How Mobile Devices and Cloud Computing Changed Security

Prior to the advent of mobile computing, security was limited to corporate IT assets that were often physically secured in facilities owned and managed by the company. According to a recent SANS Institute study, organizations spend as much as 12 percent of their IT budget on security.

In a Ponemon Institute study, it was found that organizations have a 27.7 percent probability of having a material data breach in the next 24 months at an average cost of $3.62M.

Meanwhile, the world of computing has changed. Security is not just about physically secure data centers and corporate controlled computing assets. Instead, end users have gone mobile, connecting to cloud enabled services, often with their own personal devices. And with the rise of the Internet of Things, there will be billions of connected computing devices on the planet in the next several years.

The primary consequences of applications getting hacked include financial loss, destroyed brand reputation, exposure to liability, and regulatory risk. Over 7 billion identities have been stolen in data breaches over the last eight years equal to one data breach for every person on the planet. Meanwhile, mobile’s rapid expansion has introduced a complicated and potentially hostile environment that is difficult to manage and protect.

64 percent of security practitioners said they were very concerned about the use of insecure mobile applications in the workplace with an average of 472 mobile applications reported as actively used in organizations.

Prior to the advent of mobile computing, security was limited to corporate IT assets that were often physically secured in facilities owned and managed by the company, on a network behind a managed firewall, and possibly in a datacenter with multi-factor access, physical security, and armed guards. Because the company owned those assets, they were able to dictate what applications could run on those machines, and actively manage and monitor them, providing the latest patches, endpoint security, and other controls dictated by corporate IT. Assets located in such places were implicitly trusted.

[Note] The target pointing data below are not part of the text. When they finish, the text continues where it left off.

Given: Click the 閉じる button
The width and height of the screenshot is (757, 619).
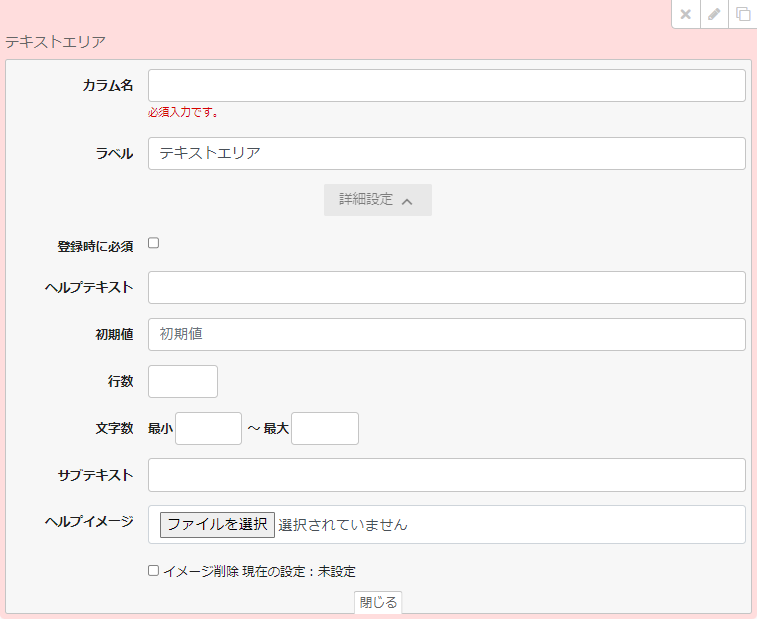Looking at the screenshot, I should [x=378, y=602].
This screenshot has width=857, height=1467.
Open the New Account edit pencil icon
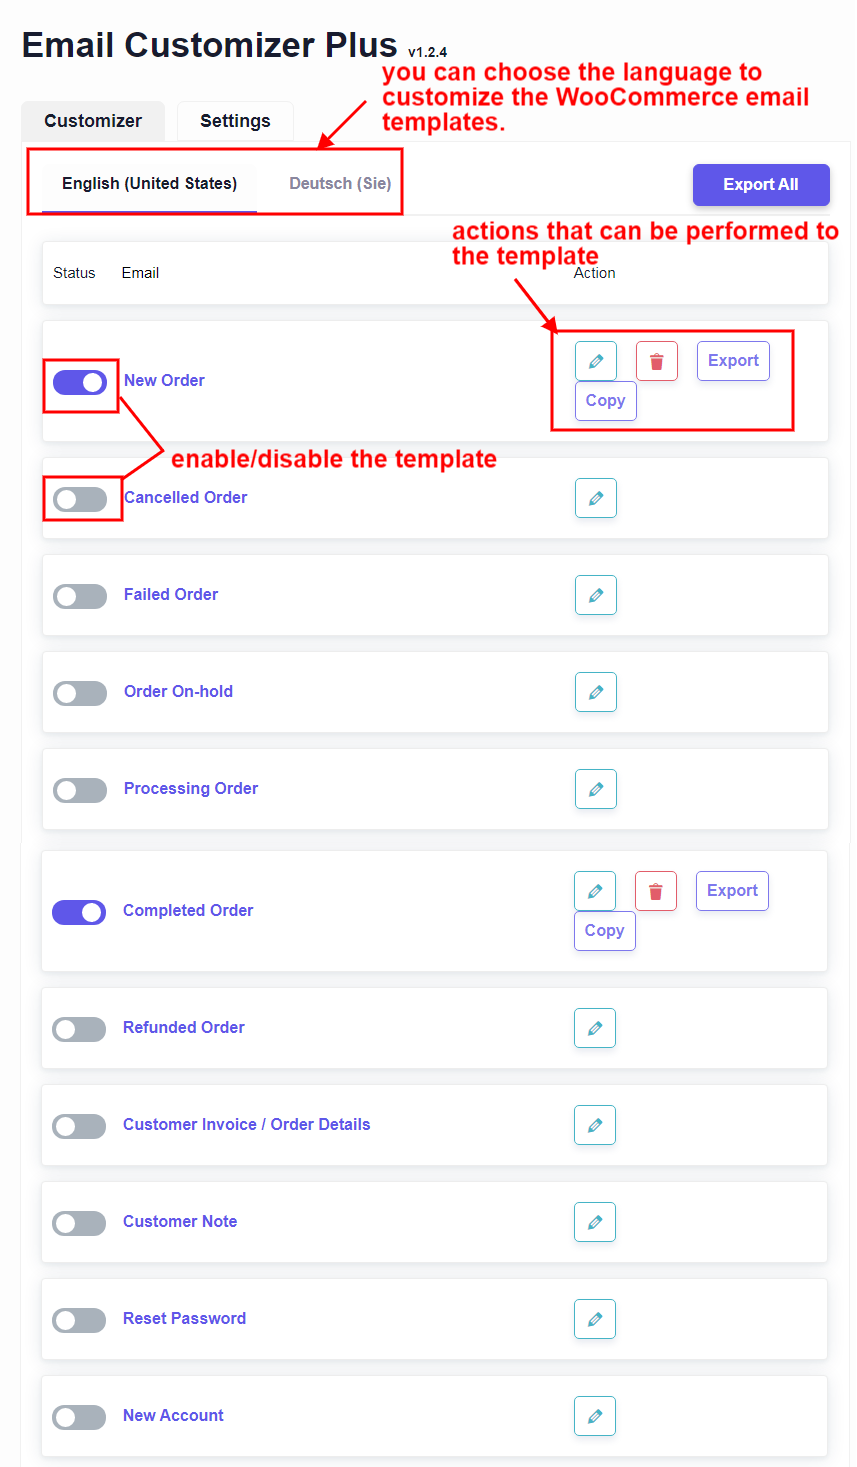click(x=594, y=1415)
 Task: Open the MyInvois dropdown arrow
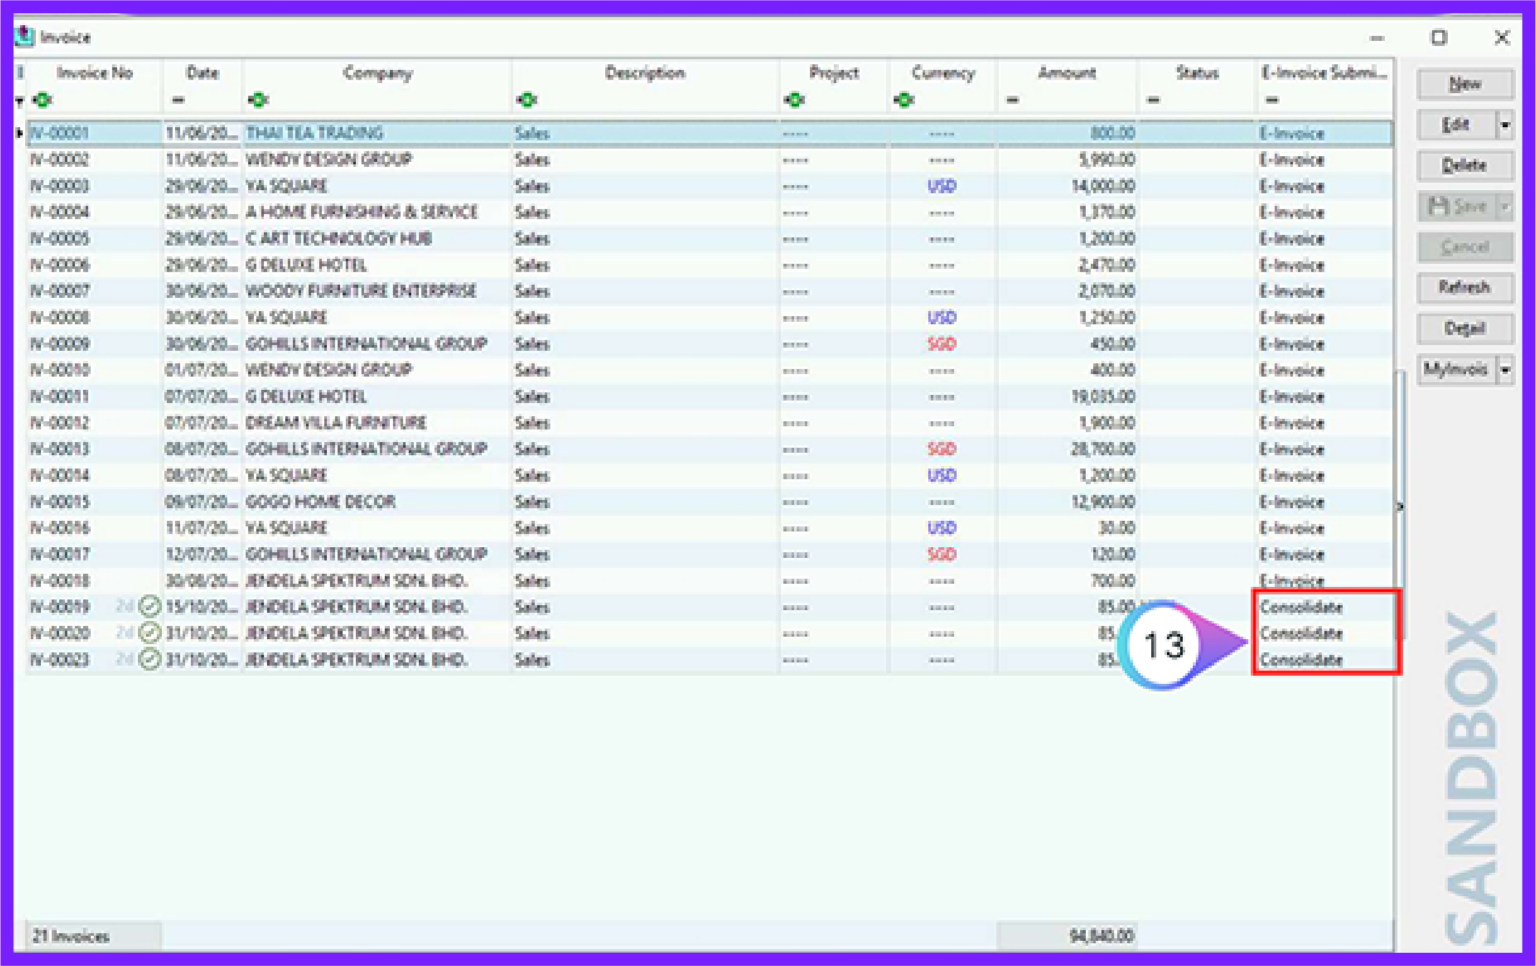1504,369
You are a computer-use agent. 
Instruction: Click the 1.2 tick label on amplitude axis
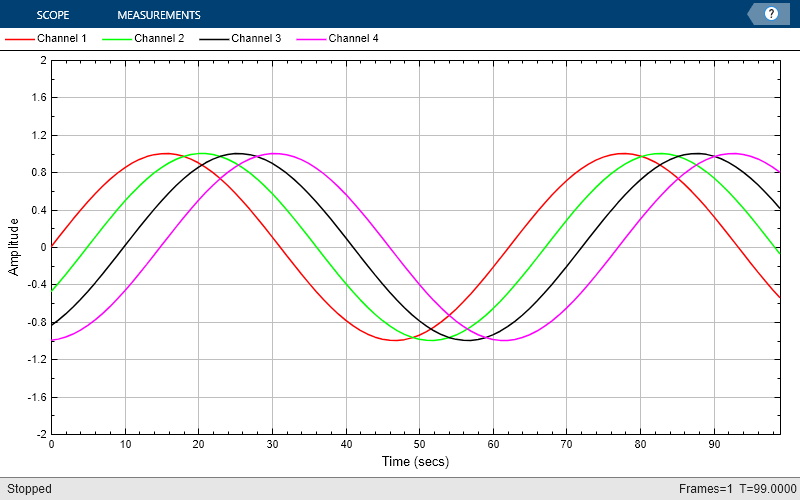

Today, the situation has changed. Mobile devices dominate the market, often as the primary or only way users access the Internet and the many cloud services available. These devices also have very little, if any, physical security. It is a well-worn path hackers use to access such devices to reverse engineer or tamper with the applications running on them, often through rooting, jailbreaking or hoodwinking the user.

This shift has created all sorts of new business models to take advantage of the popularity of mobile devices.

These new business models come with new security problems:

• New forms of payment using near field communications (NFC) on mobile devices are becoming popular in recent years. These applications require that credentials to authenticate users must be stored on the device. If those credentials are compromised, then a hacker can execute fraudulent transactions.
• Mobile devices are being used in the automotive industry to enable remote parking from your smartphone. A compromise of the device could pose a serious safety risk.
• In healthcare, patients are using mobile devices to manage sensitive information collected from various devices ranging from fitness monitors to blood glucose monitors to improve care and create data driven treatment options. A compromise of such a device can lead to a loss of privacy and sensitive information. Or even worse, if a device is hacked, it could potentially lead to life-threatening consequences for the patient.

Internet of Things

By 2025, the total global worth of IoT technology will reach USD 6.2 trillion with the most value coming from health care devices (USD 2.5 trillion) and manufacturing (USD 2.3 trillion). Meanwhile, we see a persistent lack of IoT security investment with 67 percent of medical device makers expecting an attack on their devices while only 17 percent taking measures to prevent an attack. These numbers are staggering when you consider U.S. hospitals have an average of 10 to 15 connected devices per bed with some hospitals registering 5,000 beds — totaling 50,000 connected devices per hospital.

Furthermore, traditional security solutions do not port well to the IoT world, due to differences in system architectures and resource constraints. Therefore, IoT security solutions have not evolved enough and are prone to numerous vulnerabilities.